四十一話
金の剣の印があるそれは、ゼルグラード族長からの手紙だった。
手紙を見た初老の男は、「それは!」と驚いた様子だ。
私は渡すために近づこうとしたが、
「止まれ!本物かどうか、確かめねばならん。
その手紙を持っている者!お前だけこちらに来い。」
と男は慎重だ。
「本物に決まってるじゃない!」
そう反論するフリーだったが、
「黙れ!ほかの者は動くんじゃないぞ!」
と逆により警戒心を強めてしまった。
言われた通り、私一人で近づくことにした。
「王子。ここは私が。」とアガネスは小声でいったが、
「大丈夫だ、心配するな」と私は返した。
そして、男へ近づき、「確認してくれ。
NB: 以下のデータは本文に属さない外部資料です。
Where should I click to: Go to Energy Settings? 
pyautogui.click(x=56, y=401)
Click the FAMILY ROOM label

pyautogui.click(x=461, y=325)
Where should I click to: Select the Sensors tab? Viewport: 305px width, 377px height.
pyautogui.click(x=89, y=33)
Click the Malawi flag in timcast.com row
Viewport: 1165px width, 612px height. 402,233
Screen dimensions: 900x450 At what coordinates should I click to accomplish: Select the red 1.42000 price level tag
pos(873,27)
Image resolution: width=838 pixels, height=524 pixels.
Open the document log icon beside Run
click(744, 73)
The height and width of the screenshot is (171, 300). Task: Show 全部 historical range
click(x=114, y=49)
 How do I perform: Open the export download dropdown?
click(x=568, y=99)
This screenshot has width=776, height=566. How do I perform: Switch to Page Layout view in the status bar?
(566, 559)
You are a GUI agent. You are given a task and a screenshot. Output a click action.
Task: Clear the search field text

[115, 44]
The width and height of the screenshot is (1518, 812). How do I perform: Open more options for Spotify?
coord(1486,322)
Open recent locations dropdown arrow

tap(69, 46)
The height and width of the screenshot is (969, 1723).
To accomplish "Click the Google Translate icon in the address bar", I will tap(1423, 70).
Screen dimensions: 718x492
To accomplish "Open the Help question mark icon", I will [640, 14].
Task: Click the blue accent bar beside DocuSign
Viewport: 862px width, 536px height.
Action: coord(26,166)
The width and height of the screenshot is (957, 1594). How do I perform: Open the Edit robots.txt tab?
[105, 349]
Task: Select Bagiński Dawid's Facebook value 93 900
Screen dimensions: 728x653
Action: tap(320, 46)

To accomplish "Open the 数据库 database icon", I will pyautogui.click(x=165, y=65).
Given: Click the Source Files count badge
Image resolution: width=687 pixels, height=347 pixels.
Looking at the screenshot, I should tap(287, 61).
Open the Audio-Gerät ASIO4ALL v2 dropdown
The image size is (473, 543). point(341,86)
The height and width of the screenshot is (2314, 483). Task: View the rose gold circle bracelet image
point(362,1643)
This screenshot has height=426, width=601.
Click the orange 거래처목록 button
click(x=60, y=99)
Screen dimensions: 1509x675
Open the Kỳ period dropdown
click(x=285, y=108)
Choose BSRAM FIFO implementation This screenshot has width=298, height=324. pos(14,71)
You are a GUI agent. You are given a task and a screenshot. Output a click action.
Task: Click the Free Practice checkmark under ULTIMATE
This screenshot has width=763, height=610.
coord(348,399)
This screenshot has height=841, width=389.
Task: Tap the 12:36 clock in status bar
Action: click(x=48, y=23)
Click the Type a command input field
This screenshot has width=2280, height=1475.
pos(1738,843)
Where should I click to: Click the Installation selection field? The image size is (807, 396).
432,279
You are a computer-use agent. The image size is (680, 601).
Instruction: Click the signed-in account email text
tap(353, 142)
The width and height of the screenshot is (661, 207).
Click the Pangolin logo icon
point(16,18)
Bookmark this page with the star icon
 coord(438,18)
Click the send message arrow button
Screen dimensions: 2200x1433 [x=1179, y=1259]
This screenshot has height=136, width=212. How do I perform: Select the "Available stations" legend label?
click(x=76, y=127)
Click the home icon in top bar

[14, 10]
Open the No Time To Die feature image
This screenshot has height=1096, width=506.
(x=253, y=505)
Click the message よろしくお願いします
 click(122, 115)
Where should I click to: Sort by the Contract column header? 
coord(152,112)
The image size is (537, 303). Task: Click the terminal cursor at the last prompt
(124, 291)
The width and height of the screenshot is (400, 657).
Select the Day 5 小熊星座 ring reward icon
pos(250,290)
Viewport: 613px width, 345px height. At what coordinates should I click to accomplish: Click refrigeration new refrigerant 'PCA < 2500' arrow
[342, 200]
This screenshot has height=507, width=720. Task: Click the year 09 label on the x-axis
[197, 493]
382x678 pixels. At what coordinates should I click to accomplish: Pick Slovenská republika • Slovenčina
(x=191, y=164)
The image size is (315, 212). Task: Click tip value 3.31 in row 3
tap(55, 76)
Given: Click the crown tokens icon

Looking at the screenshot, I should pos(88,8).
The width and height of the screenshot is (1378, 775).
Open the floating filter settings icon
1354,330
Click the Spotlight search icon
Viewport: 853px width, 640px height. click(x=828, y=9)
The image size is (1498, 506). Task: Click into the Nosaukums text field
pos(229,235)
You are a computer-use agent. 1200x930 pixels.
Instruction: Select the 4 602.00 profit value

」と手紙を渡した。
男は私から手紙を受け取ると、注意深く手紙を観察し、
それから封をあけ、中を読み始めた。
しばらく読んだ後、
「疑ってすみませんでした。王子……いえ、救世主よ。
わが里にようこそおいでくださいました。」
と、男は頭を下げた。
相手の言葉からして私が王子だと手紙に書いてあった様だが、
救世主とは何のことだ。
なんにせよ誤解は解かれたようだ。
私は離れて待っていたアガネス達を呼び、
その間、男は歓迎の準備を始めるよう周りの人たちに指示を出していた。
「改めまして、私はここの里長、”リー”と申します。
先ほどの無礼、誠に申し訳ありません。」
里長は再度頭を下げた。
「いえ、気にしていませんよ。」と私は告げる。
「まったく、遺憾ですな。」とアガネスは里長をにらみつける。
「本当になんとお詫びすれば……。あ、立話もなんですね。
いま、歓迎会の用意をしています。そちらに向かいましょう。」
里長はそういって歩き出し、私たちは後について行った。